Hacker News new | past | comments | ask | show | jobs | submit login
Pijul: A Rust based distributed version control system (pijul.org)
209 points by philonoist on Oct 17, 2018 | hide | past | favorite | 46 comments



I think the more interesting thing is that the data model of pijul is a successor / refinement to the types of ideas found in Darcs. (They even cohosted some hack events a few years back?)

Either way, the model of patches they have is pretty neat last I looked. Definitely a good read.


My company used Darcs for several years roughly around 2006-2009. It was great.

One of the magic aspects of Darcs was that picking a commit from another branch would include all the other commits that it depended on, which meant it was much easier to migrate logical changes between branches. With Git, if you're not merging/rebasing all of a branch, you have to manually untangle everything.

Darcs also pioneered the interactive "hunk record" interface, which Git eventually added as "git add -p".

Darcs' main problem was performance. Back when we were using it, it had an edge case where the merge algorithm sometimes went into exponential time, and it could take hours for it to resolve a conflict. It tended to happen at the worst possible time, and of course nobody could hack Darcs to fix it -- even the main author of Darcs seemed to struggle to find a solution. To my recollection, when Darcs 2 came out with (apparently) a fix, Github was already happening, and switching over to Git was a no-brainer. Git was considerably worse than Darcs, and it still isn't nearly as user-friendly, but on the other hand, I've never lost any productivity time to Git bugs.

Pijul is inspired by Darcs and uses a similar "theory of patches", but it doesn't suffer from Darcs' issues, last I checked. Rust also has more mindshare than Haskell, so it's got a higher chance of being adopted.


It's worth noting that Darcs is seriously considering just porting Pijul's algorithm into their next version to fix some performance issues.

http://blog.darcs.net/ and search for "Pijul" to find multiple mentions of this.

> Rust also has more mindshare than Haskell, so it's got a higher chance of being adopted.

I'm... uh... not so sure about this. The Haskell community is quietly pretty big these days. It's not that Rust isn't growing rapidly (and is growing fast due to consistent direct capital infusion from Mozilla), but as of the first half of 2018 it certainly felt like a smaller and more specialized community than the rather large surface area Haskell covers.


I don't mean the size of the community, but that Rust has an edge as far as being "mainstream-adoptable" and more mainstream-friendly overall.


I used darcs in about the same period, and in a proper distributed fashion, the ability to cherry pick a whole feature from a random repo was magical. Sadly, performance issues were common enough to make it painful to use compared to the alternatives.


Yeah, the logic behind it is based on patch theory (a subset of category theory) as put forth in this paper: https://arxiv.org/abs/1311.3903

It's a really interesting idea.


The title needs to be fixed to just "Pijul". The word "Rust" does not appear on the linked page, nor is Pijul "Rust-based" in any meaningful sense. It is software that happens to be implemented in Rust but could be implemented in any other language. If Pijul is "X-based" for any value of X, that X would be "category theory" (though that term doesn't appear on the page either).

****

__Set problem__. Can you print the Pijul thread above, word for word, from "One of the magic" to "manually untangle everything."?

__Provided material__.
****

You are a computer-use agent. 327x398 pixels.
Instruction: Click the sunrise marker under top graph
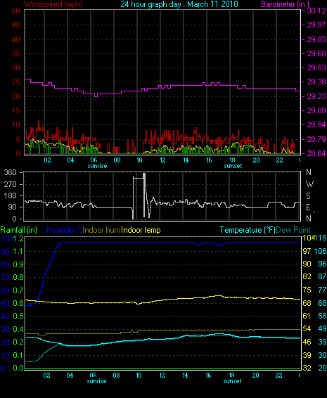(x=97, y=166)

****

__Answer to the problem__.
One of the magic aspects of Darcs was that picking a commit from another branch would include all the other commits that it depended on, which meant it was much easier to migrate logical changes between branches. With Git, if you're not merging/rebasing all of a branch, you have to manually untangle everything.